## INSTRUCTIONS FOR THE TASK
The expected output is every entry, copied exactly.

DATA SHOWN Block Start

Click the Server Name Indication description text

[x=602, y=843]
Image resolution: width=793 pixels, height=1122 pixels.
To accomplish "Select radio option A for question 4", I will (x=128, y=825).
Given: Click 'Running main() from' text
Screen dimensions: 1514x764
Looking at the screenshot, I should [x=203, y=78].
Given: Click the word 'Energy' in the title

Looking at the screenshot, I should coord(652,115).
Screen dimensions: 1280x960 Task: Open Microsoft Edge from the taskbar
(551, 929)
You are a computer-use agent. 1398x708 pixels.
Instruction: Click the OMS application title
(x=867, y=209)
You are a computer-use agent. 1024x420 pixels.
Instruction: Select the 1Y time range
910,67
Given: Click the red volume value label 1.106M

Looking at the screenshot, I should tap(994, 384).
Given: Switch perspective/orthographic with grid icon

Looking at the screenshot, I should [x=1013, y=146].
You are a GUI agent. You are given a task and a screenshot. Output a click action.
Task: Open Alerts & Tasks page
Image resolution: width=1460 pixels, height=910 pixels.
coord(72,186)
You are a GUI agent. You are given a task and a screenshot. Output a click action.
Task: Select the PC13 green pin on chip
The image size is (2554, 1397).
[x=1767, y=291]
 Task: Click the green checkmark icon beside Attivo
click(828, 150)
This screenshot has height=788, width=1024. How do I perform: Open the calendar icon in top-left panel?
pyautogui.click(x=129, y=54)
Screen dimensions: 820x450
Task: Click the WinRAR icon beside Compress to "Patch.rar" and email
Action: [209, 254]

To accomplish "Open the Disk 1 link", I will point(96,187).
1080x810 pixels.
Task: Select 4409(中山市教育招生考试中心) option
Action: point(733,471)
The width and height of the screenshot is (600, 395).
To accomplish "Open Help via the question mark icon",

DATA SHOWN Block End

## RESPONSE BOX
Click the Server Name Indication description text

[x=602, y=843]
Image resolution: width=793 pixels, height=1122 pixels.
To accomplish "Select radio option A for question 4", I will (x=128, y=825).
Given: Click 'Running main() from' text
Screen dimensions: 1514x764
Looking at the screenshot, I should [x=203, y=78].
Given: Click the word 'Energy' in the title

Looking at the screenshot, I should coord(652,115).
Screen dimensions: 1280x960 Task: Open Microsoft Edge from the taskbar
(551, 929)
You are a computer-use agent. 1398x708 pixels.
Instruction: Click the OMS application title
(x=867, y=209)
You are a computer-use agent. 1024x420 pixels.
Instruction: Select the 1Y time range
910,67
Given: Click the red volume value label 1.106M

Looking at the screenshot, I should tap(994, 384).
Given: Switch perspective/orthographic with grid icon

Looking at the screenshot, I should [x=1013, y=146].
You are a GUI agent. You are given a task and a screenshot. Output a click action.
Task: Open Alerts & Tasks page
Image resolution: width=1460 pixels, height=910 pixels.
coord(72,186)
You are a GUI agent. You are given a task and a screenshot. Output a click action.
Task: Select the PC13 green pin on chip
The image size is (2554, 1397).
[x=1767, y=291]
 Task: Click the green checkmark icon beside Attivo
click(828, 150)
This screenshot has height=788, width=1024. How do I perform: Open the calendar icon in top-left panel?
pyautogui.click(x=129, y=54)
Screen dimensions: 820x450
Task: Click the WinRAR icon beside Compress to "Patch.rar" and email
Action: [209, 254]

To accomplish "Open the Disk 1 link", I will point(96,187).
1080x810 pixels.
Task: Select 4409(中山市教育招生考试中心) option
Action: point(733,471)
The width and height of the screenshot is (600, 395).
To accomplish "Open Help via the question mark icon",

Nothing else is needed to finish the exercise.